═══ DATA EXTRACTS ═══

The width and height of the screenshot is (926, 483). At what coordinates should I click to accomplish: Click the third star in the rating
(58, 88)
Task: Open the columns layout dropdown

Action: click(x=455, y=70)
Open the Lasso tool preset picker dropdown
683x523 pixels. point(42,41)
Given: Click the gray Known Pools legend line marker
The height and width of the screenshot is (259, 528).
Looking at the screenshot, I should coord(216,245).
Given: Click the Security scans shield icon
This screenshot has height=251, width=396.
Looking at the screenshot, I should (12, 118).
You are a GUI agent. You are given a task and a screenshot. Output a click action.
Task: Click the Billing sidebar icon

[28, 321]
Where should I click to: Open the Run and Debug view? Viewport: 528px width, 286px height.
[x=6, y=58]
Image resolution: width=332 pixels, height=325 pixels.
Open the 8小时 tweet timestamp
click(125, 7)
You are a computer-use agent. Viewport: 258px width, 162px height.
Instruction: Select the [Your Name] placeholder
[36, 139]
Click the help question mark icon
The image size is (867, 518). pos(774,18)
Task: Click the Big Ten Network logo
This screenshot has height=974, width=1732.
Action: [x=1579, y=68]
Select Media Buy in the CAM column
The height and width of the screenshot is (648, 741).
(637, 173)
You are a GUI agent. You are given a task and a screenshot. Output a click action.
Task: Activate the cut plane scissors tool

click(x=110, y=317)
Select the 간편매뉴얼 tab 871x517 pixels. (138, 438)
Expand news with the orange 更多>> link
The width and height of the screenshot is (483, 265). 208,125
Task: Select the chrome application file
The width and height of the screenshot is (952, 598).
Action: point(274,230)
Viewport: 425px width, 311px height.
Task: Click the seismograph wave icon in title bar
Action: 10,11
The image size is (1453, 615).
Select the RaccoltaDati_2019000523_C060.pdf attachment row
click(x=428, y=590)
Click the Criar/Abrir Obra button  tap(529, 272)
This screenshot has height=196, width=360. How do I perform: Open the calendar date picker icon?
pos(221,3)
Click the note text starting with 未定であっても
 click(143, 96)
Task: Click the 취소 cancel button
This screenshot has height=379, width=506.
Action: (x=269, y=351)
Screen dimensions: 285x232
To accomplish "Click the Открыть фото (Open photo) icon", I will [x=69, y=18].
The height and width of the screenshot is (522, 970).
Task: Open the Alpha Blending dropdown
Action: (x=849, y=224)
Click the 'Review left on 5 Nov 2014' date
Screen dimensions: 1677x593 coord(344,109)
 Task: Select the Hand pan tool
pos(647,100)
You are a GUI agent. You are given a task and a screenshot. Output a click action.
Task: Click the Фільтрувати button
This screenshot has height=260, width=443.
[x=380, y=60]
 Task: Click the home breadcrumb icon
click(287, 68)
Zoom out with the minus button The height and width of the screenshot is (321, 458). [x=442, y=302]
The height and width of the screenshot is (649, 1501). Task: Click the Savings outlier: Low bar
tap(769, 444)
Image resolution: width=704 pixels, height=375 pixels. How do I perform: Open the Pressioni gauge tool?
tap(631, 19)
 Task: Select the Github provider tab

═══

Please transcribe every entry above exactly as it appears.

OUTPUT BELOW -
The width and height of the screenshot is (926, 483). At what coordinates should I click to accomplish: Click the third star in the rating
(58, 88)
Task: Open the columns layout dropdown

Action: click(x=455, y=70)
Open the Lasso tool preset picker dropdown
683x523 pixels. point(42,41)
Given: Click the gray Known Pools legend line marker
The height and width of the screenshot is (259, 528).
Looking at the screenshot, I should coord(216,245).
Given: Click the Security scans shield icon
This screenshot has height=251, width=396.
Looking at the screenshot, I should (12, 118).
You are a GUI agent. You are given a task and a screenshot. Output a click action.
Task: Click the Billing sidebar icon

[28, 321]
Where should I click to: Open the Run and Debug view? Viewport: 528px width, 286px height.
[x=6, y=58]
Image resolution: width=332 pixels, height=325 pixels.
Open the 8小时 tweet timestamp
click(125, 7)
You are a computer-use agent. Viewport: 258px width, 162px height.
Instruction: Select the [Your Name] placeholder
[36, 139]
Click the help question mark icon
The image size is (867, 518). pos(774,18)
Task: Click the Big Ten Network logo
This screenshot has height=974, width=1732.
Action: [x=1579, y=68]
Select Media Buy in the CAM column
The height and width of the screenshot is (648, 741).
(637, 173)
You are a GUI agent. You are given a task and a screenshot. Output a click action.
Task: Activate the cut plane scissors tool

click(x=110, y=317)
Select the 간편매뉴얼 tab 871x517 pixels. (138, 438)
Expand news with the orange 更多>> link
The width and height of the screenshot is (483, 265). 208,125
Task: Select the chrome application file
The width and height of the screenshot is (952, 598).
Action: point(274,230)
Viewport: 425px width, 311px height.
Task: Click the seismograph wave icon in title bar
Action: 10,11
The image size is (1453, 615).
Select the RaccoltaDati_2019000523_C060.pdf attachment row
click(x=428, y=590)
Click the Criar/Abrir Obra button  tap(529, 272)
This screenshot has height=196, width=360. How do I perform: Open the calendar date picker icon?
pos(221,3)
Click the note text starting with 未定であっても
 click(143, 96)
Task: Click the 취소 cancel button
This screenshot has height=379, width=506.
Action: (x=269, y=351)
Screen dimensions: 285x232
To accomplish "Click the Открыть фото (Open photo) icon", I will [x=69, y=18].
The height and width of the screenshot is (522, 970).
Task: Open the Alpha Blending dropdown
Action: (x=849, y=224)
Click the 'Review left on 5 Nov 2014' date
Screen dimensions: 1677x593 coord(344,109)
 Task: Select the Hand pan tool
pos(647,100)
You are a GUI agent. You are given a task and a screenshot. Output a click action.
Task: Click the Фільтрувати button
This screenshot has height=260, width=443.
[x=380, y=60]
 Task: Click the home breadcrumb icon
click(287, 68)
Zoom out with the minus button The height and width of the screenshot is (321, 458). [x=442, y=302]
The height and width of the screenshot is (649, 1501). Task: Click the Savings outlier: Low bar
tap(769, 444)
Image resolution: width=704 pixels, height=375 pixels. How do I perform: Open the Pressioni gauge tool?
tap(631, 19)
 Task: Select the Github provider tab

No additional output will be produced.